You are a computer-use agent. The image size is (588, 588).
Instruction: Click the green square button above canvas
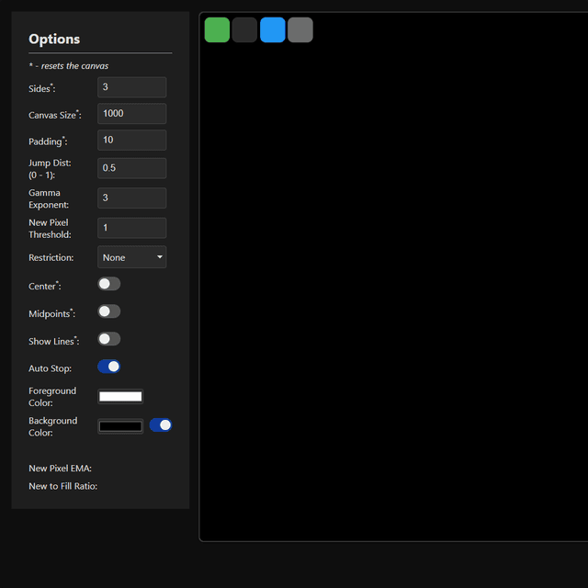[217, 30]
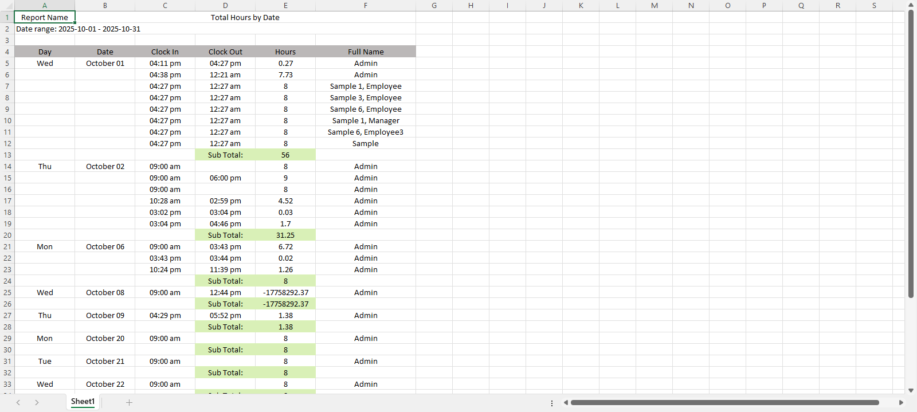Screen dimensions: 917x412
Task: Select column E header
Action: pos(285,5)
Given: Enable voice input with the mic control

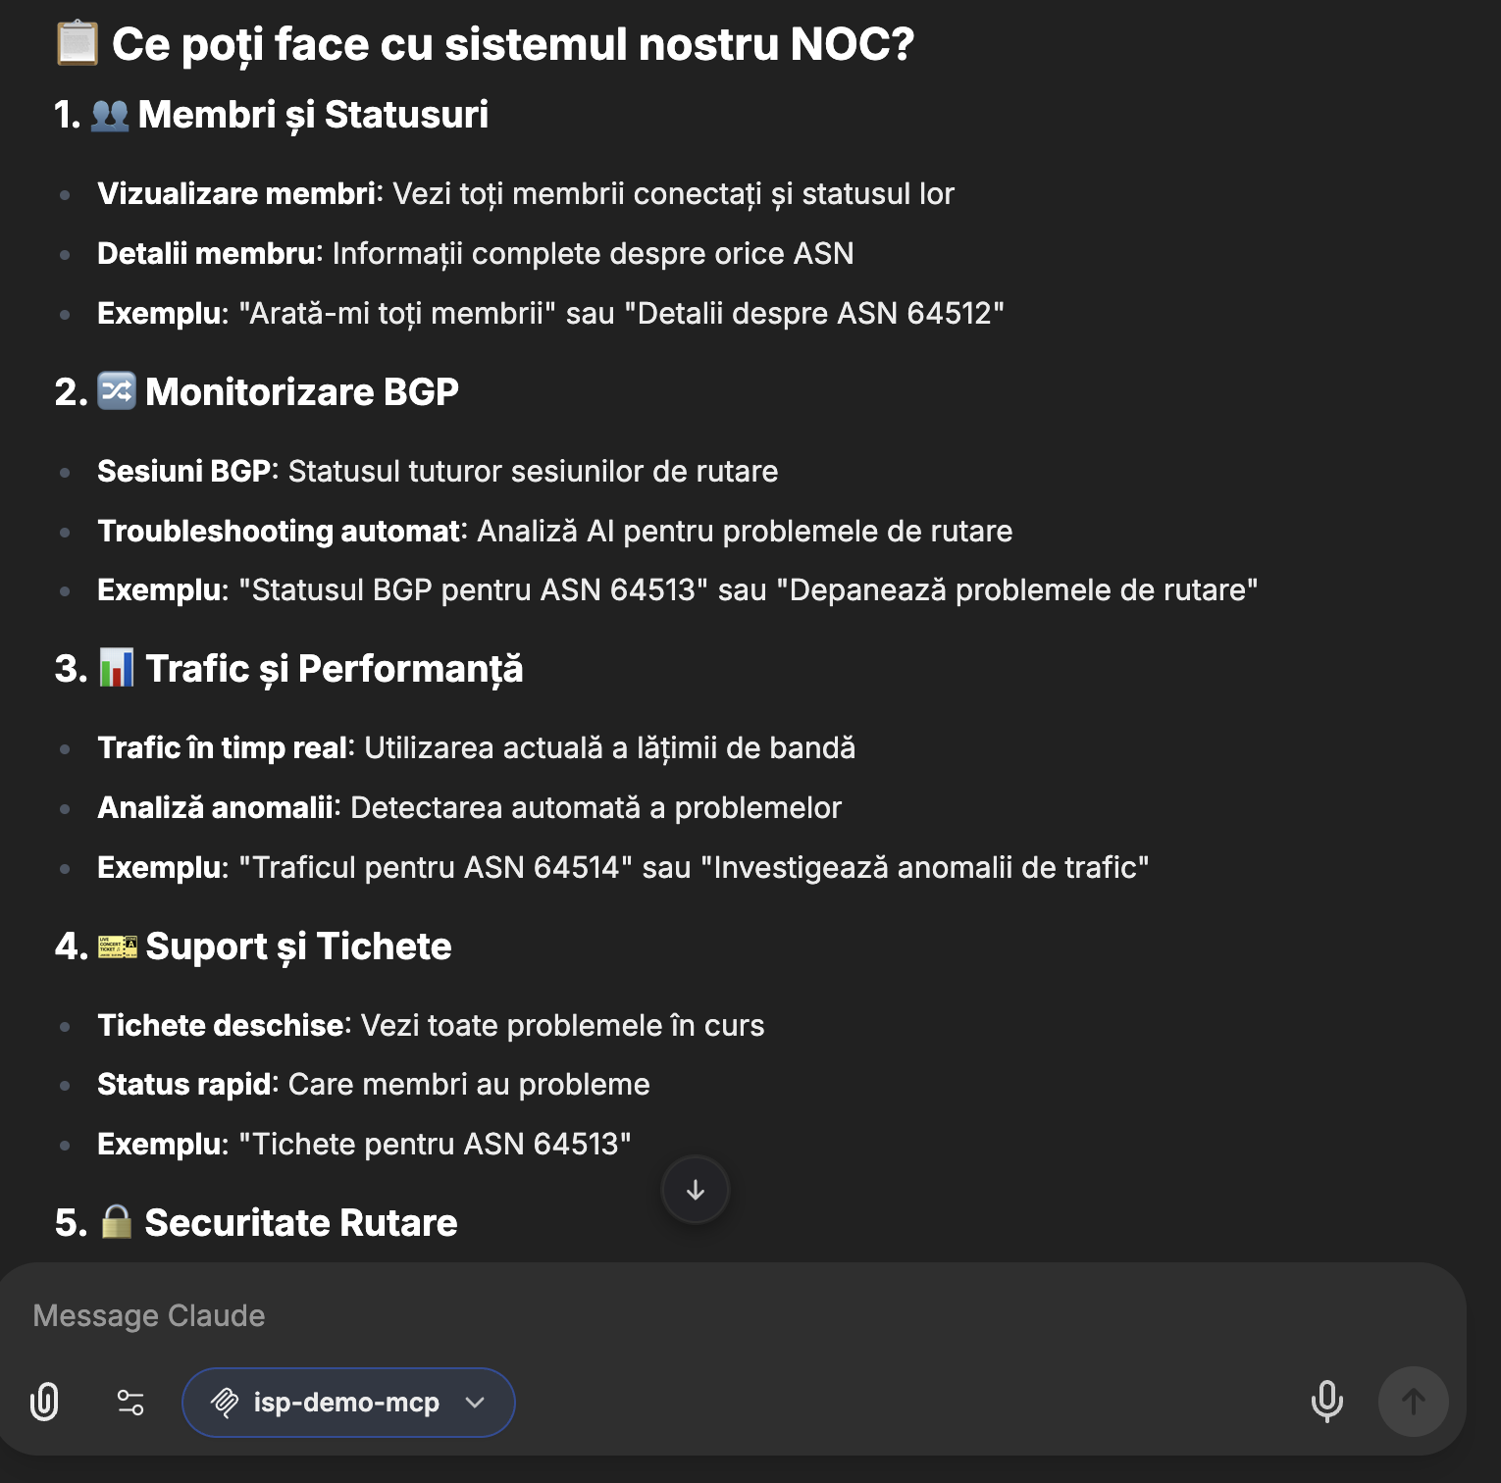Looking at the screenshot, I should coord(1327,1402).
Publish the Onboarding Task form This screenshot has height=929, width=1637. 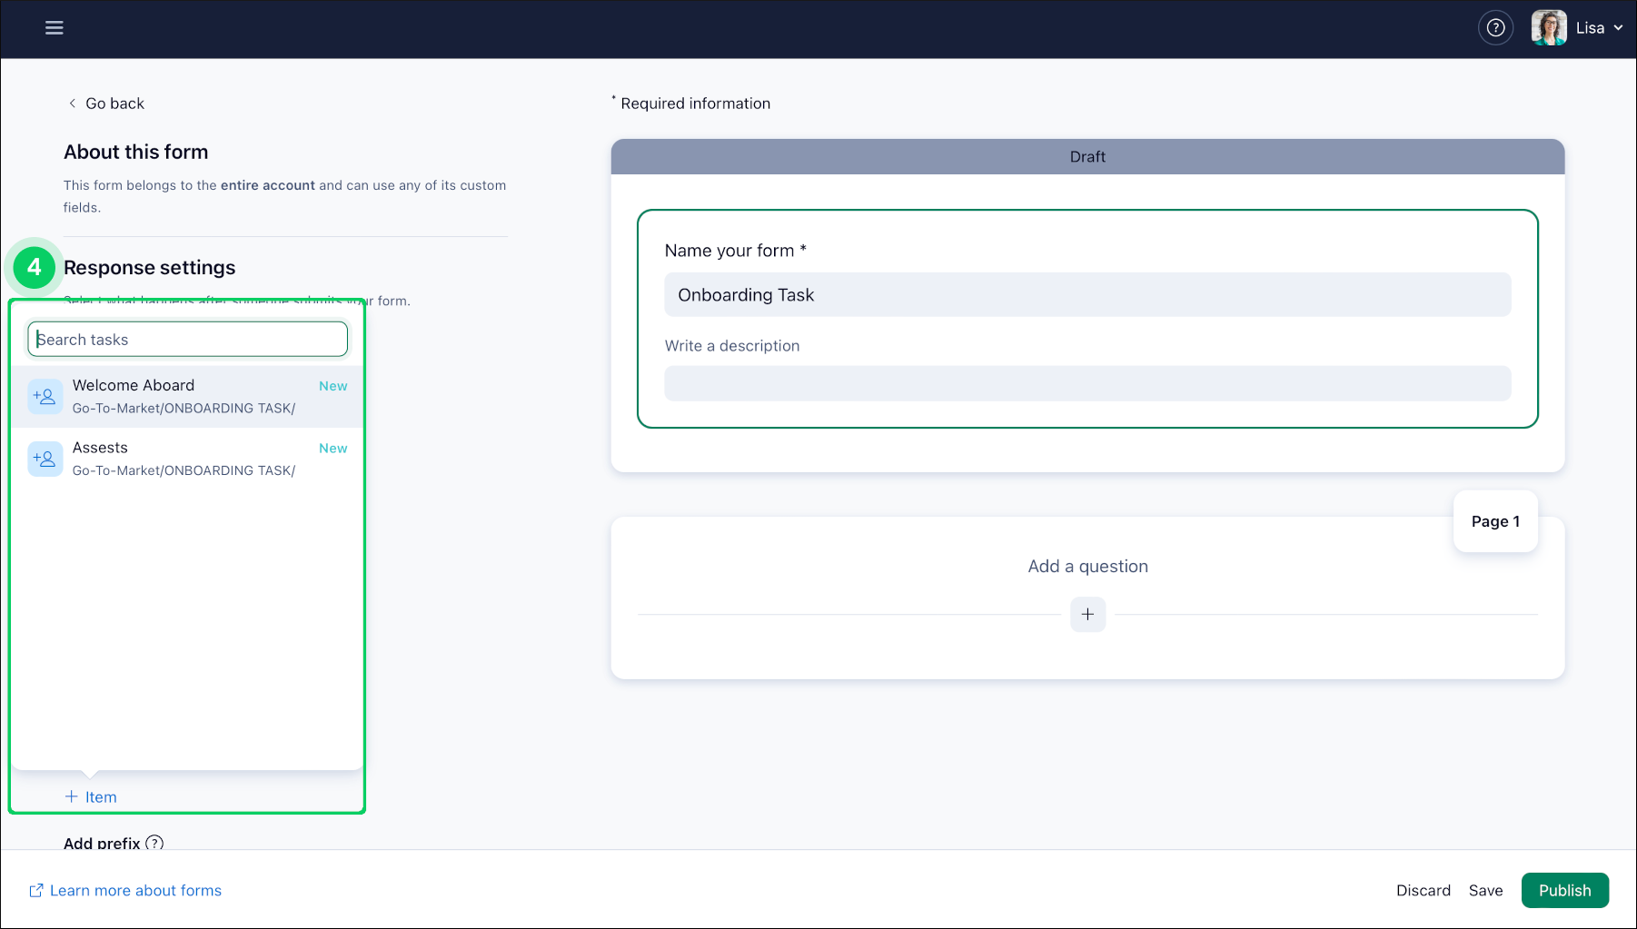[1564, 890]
------------
- **Directions**: Please set down the listing word for word, from its first line through the line that contains "Looking at the", and leave the pictures out.

- **Output of the task**:
You are a computer-use agent. The image size is (588, 588).
Instruction: Click the green square button above canvas
[217, 30]
Screen dimensions: 917x412
Task: Select column E header
Action: pos(285,5)
Given: Enable voice input with the mic control

Looking at the screenshot, I should coord(1327,1402).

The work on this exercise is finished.